Best practices for creating reusable data publications
So, you want to share your research data in Dryad, but are unsure where to start or what you 'should' share? Don't worry, it's not always clear how to craft a dataset with reusability in mind.
We want to help you share your research with the scientific community to increase its visibility and foster collaborations. The following guidelines will help make your Dryad datasets as Findable, Accessible, Interoperable, and Reusable (FAIR) as possible.
No time to dig into the details? Check out our quickstart guide to data sharing.
Gather all relevant data needed for reanalysis
- Consider all of the information necessary for one to reuse your dataset and replicate the analyses in your publication. Gather and organize everything--this may include experimental method details, raw data files, organized data tables, scripts, data visualizations, and statistical output. There are often several levels of data processing involved in a project, and it is important to provide adequate detail. That said, don't hesitate to edit out superfluous or ambiguous content that would confuse others.
- Unprocessed and processed data: Providing both unprocessed and processed data can be valuable for re-analysis, assuming the data are of a reasonable size. Including unprocessed raw digital data from a recording instrument or database ensures that no details are lost, and any issues in the processing pipeline can be discovered and rectified. Processed data are cleaned, formatted, organized and ready for reuse by others.
- Code: Programming scripts communicate to others all of the steps in processing and analysis. Including them ensures that your results are reproducible by others. Informative comments throughout your code will help future users understand its logic.
- External resources: Links to associated data stored in other data repositories, code in software repositories, and associated publications can be included in "Related works".
Make sure your data are shareable
- All files submitted to Dryad must abide by the terms of the Creative Commons Zero (CC0 1.0). Under these terms, the author releases the data to the public domain.
- Review all files and ensure they conform to
CC0 terms and are not covered by copyright claims or other terms-of-use.
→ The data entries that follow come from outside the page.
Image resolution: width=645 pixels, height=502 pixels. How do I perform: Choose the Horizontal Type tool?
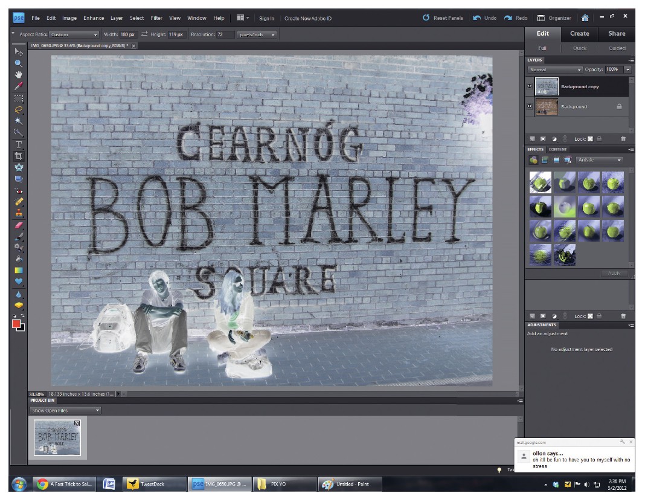(19, 144)
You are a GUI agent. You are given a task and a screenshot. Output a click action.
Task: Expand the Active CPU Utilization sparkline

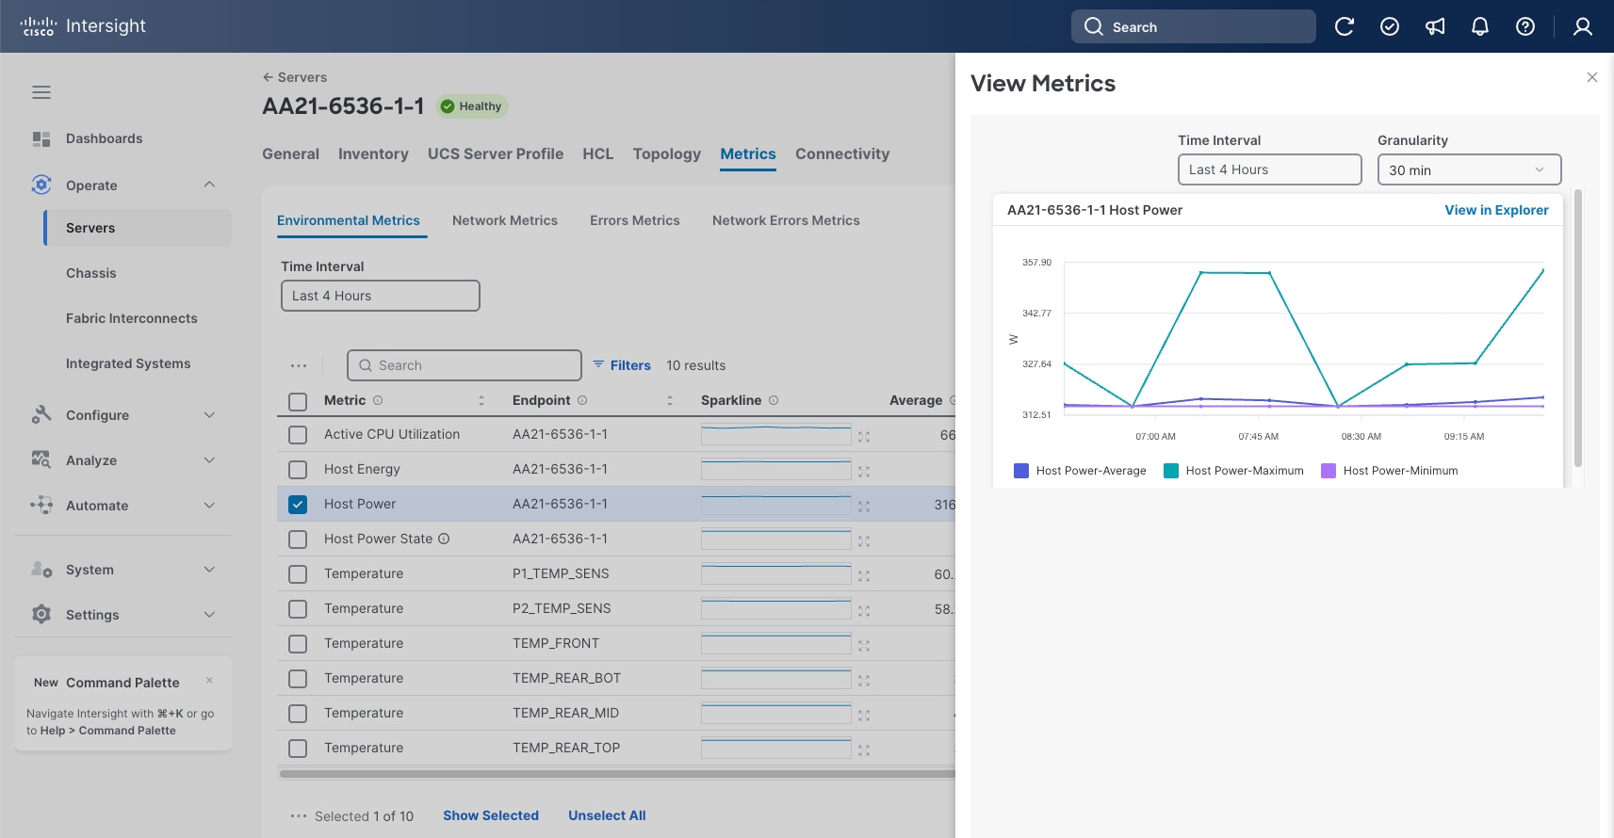point(864,437)
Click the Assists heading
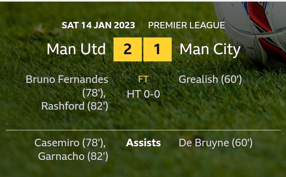The height and width of the screenshot is (177, 286). [x=143, y=143]

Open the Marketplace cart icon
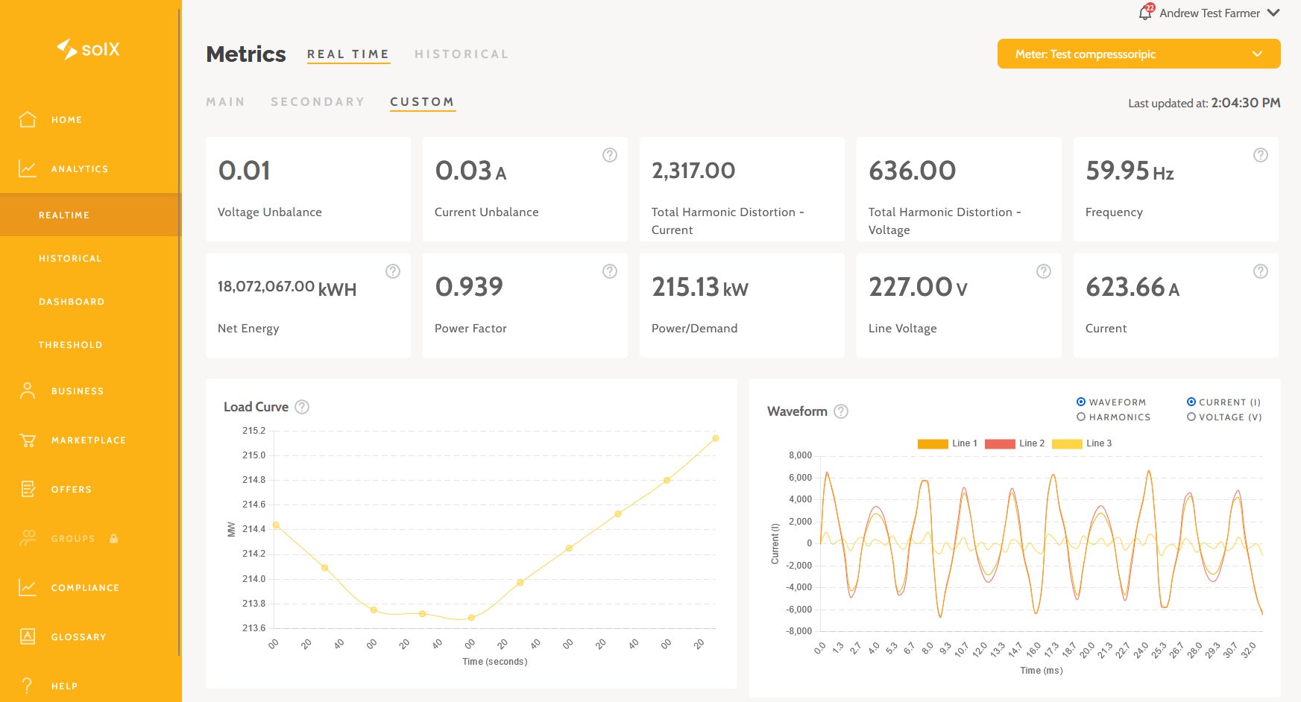(28, 440)
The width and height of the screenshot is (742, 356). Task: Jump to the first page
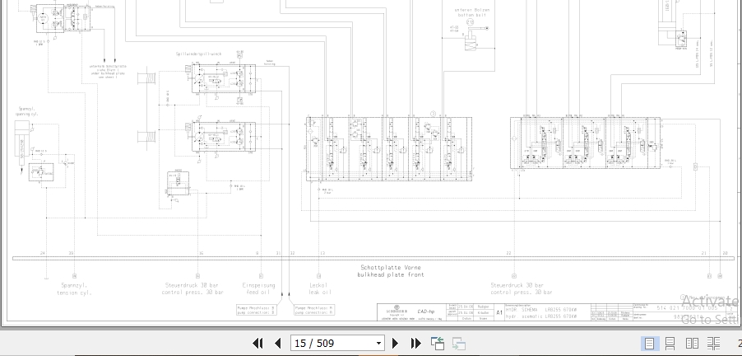point(257,343)
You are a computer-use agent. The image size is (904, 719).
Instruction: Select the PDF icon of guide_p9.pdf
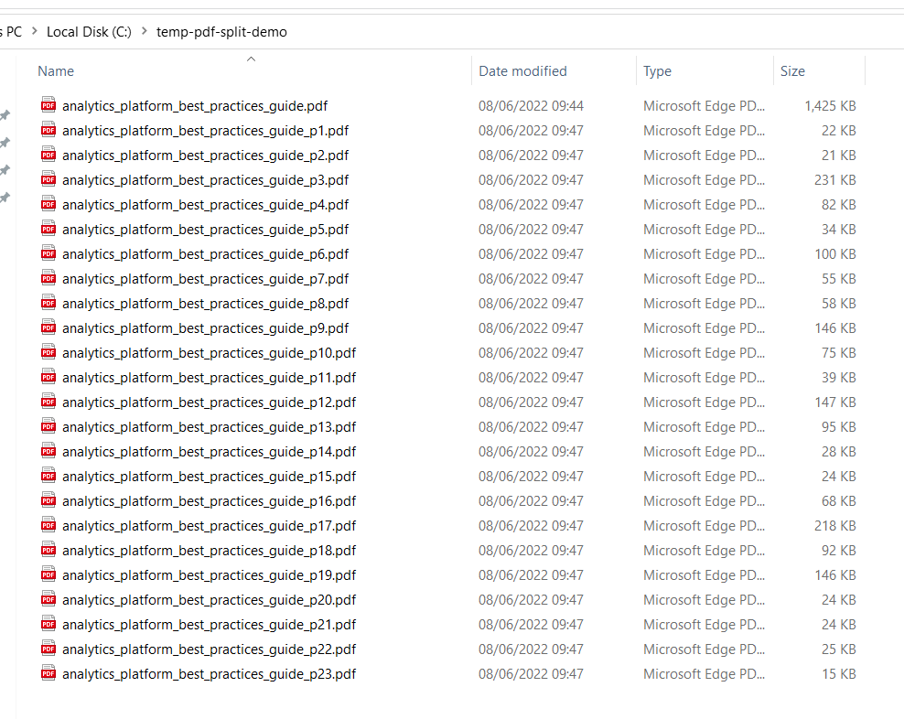pos(48,327)

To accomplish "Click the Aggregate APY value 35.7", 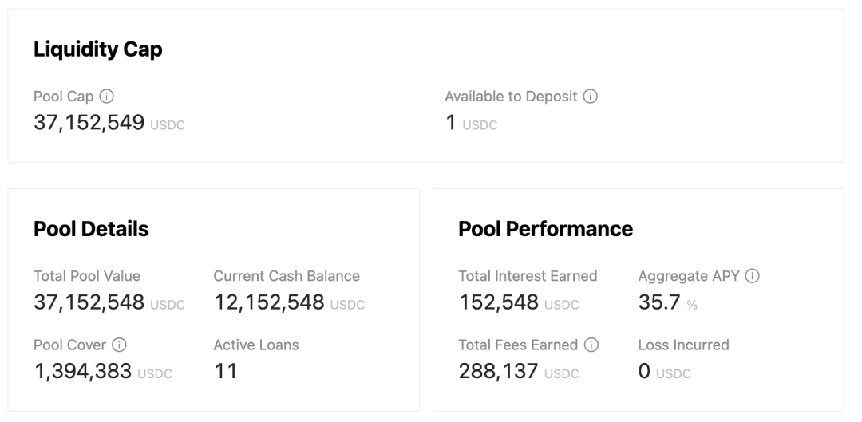I will pyautogui.click(x=659, y=302).
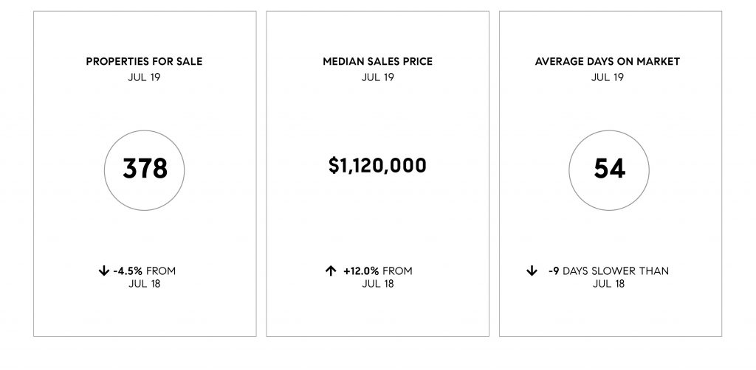
Task: Click the Average Days On Market heading
Action: (608, 62)
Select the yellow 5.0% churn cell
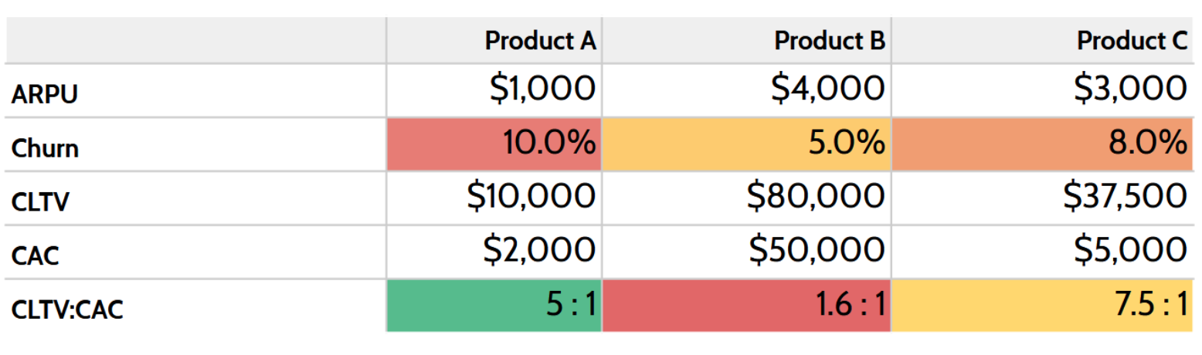This screenshot has width=1202, height=355. point(747,144)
We cannot archive any files that contain licenses incompatible with
GNU GPL, MIT, CC-BY, etc.), but we can link to content in a dedicated software repository (Github, Zenodo, Bitbucket, or CRAN, etc.).
- For more information on why Dryad uses
CC0, and some dos and don'ts for
- Human subjects data must be properly anonymized and prepared under applicable legal and ethical guidelines (see tips for human subjects data)
- If you work with vulnerable or endangered species, it may be necessary to mask location to prevent any further threat to the population. Please review our recommendations for responsibly sharing data collected from vulnerable species. (see tips endangered species data ).
Make sure your data are accessible
- To maximize accessibility, reusability and preservability, share date in non-proprietary open formats when possible (see preferred formats). This ensures your data will be accessible by most people.
- Review files for errors. Common errors include missing data, misnamed files, mislabeled variables, incorrectly formatted values, and corrupted file archives. It may be helpful to run data validation tools before sharing. For example, if you are working with tabular datasets, a service like goodTables can identify missing data and data type formatting problems.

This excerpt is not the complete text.